[RECORDS FOR THE EXERCISE]
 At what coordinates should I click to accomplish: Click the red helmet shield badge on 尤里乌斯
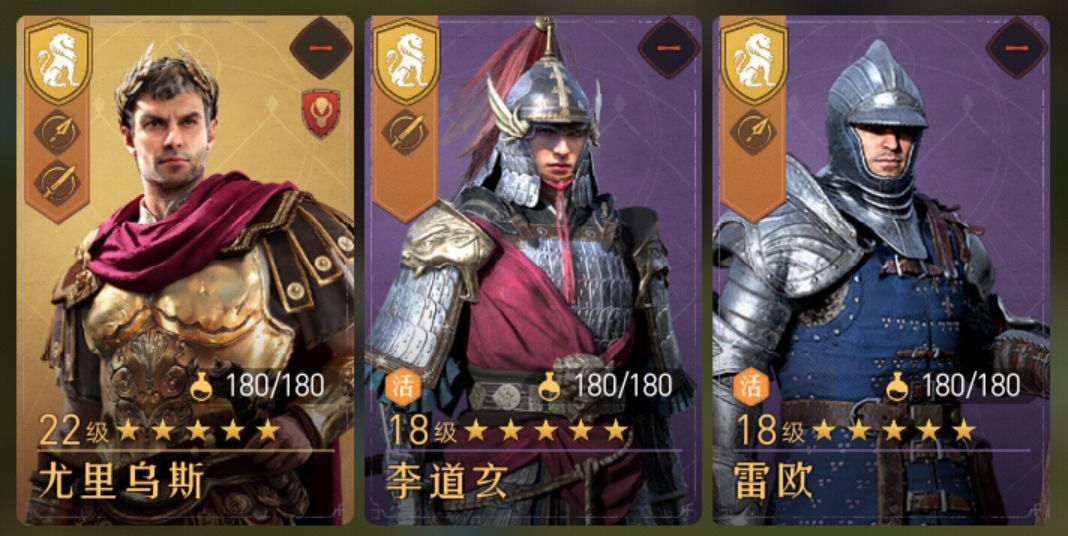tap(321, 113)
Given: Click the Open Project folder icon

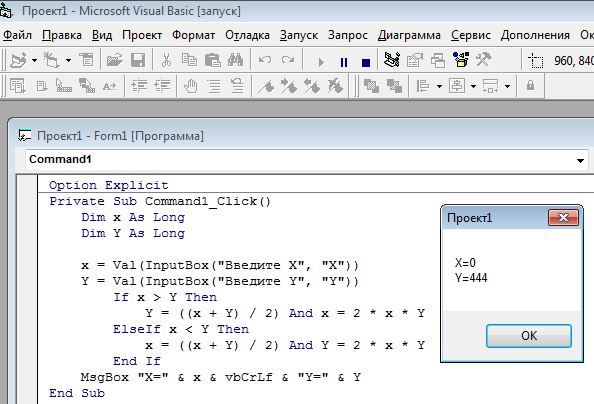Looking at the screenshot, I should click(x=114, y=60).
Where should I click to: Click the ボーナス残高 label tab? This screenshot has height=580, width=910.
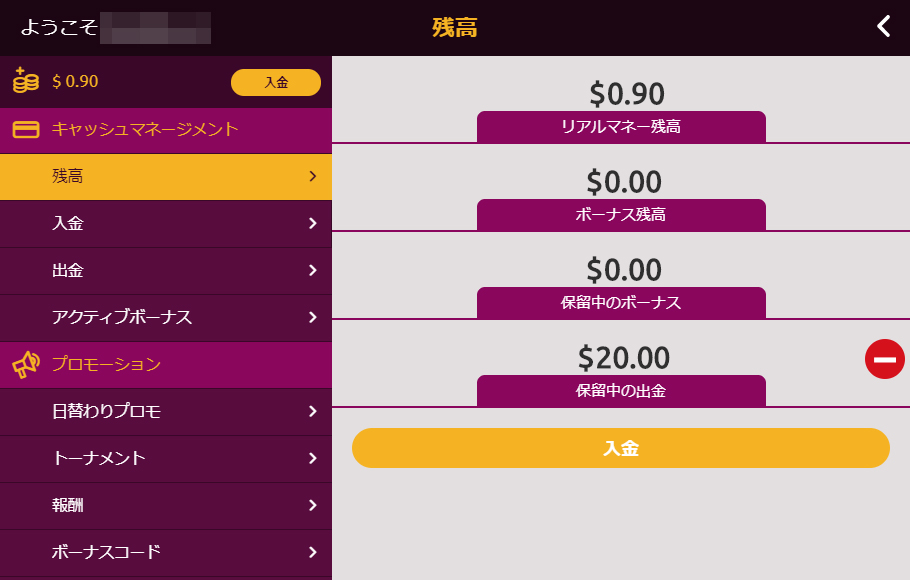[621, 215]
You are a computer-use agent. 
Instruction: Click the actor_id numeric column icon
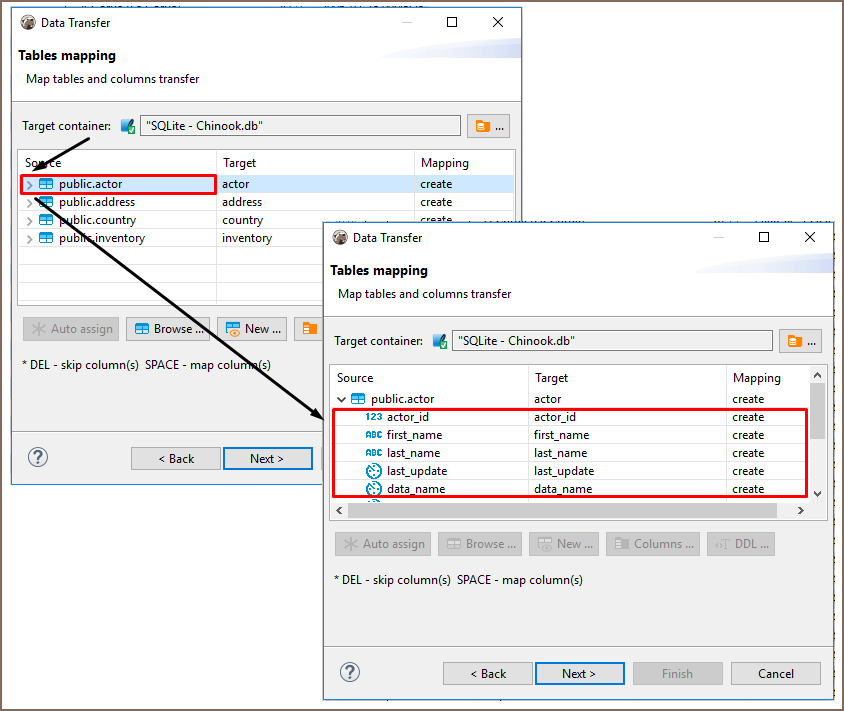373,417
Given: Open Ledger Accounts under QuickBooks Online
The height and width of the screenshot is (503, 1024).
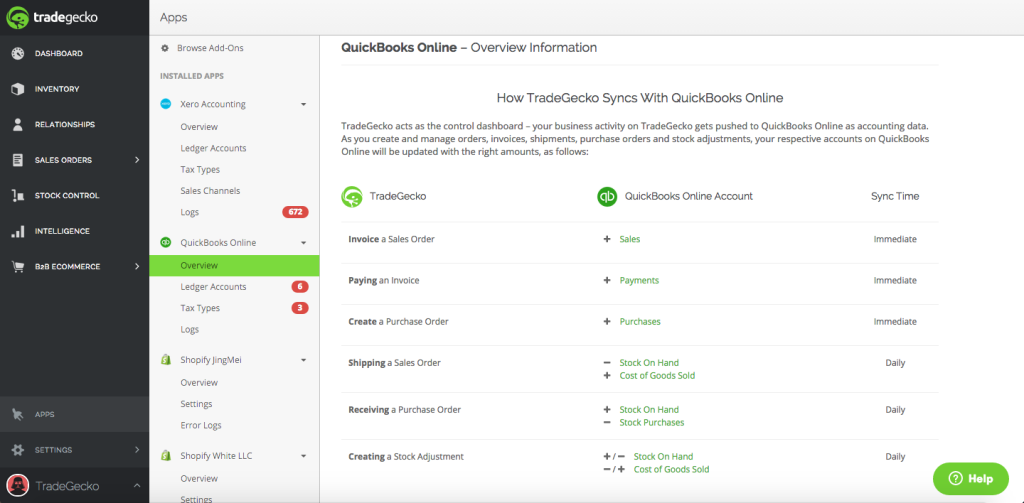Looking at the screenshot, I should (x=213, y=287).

* * *

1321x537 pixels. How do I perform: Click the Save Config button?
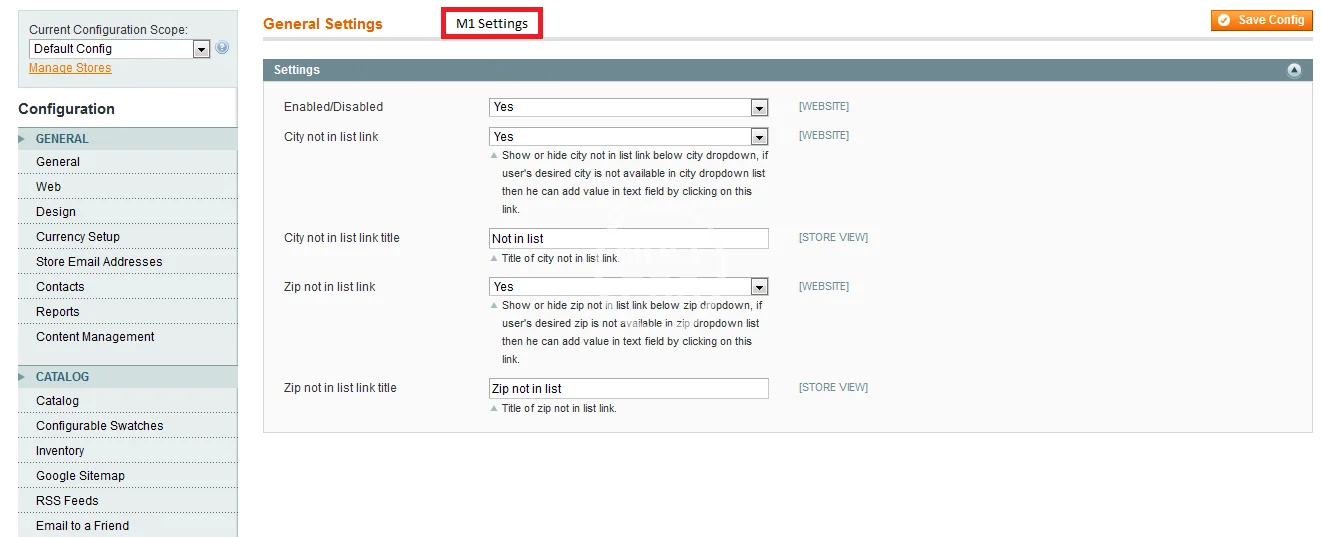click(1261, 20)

[WHAT YOU SHOULD DO] Though the entries above contain pictures, none should be copied; reproduce only the lines between the one holding "At what coordinates" and the one holding "You are a computer-use agent.", inclusive, exactly as written.

[WRITTEN SOLUTION]
 At what coordinates should I click to accomplish: Click the red helmet shield badge on 尤里乌斯
tap(321, 113)
Given: Click the Open Project folder icon

Looking at the screenshot, I should click(x=114, y=60).
Where should I click to: Click the ボーナス残高 label tab? This screenshot has height=580, width=910.
[621, 215]
You are a computer-use agent. 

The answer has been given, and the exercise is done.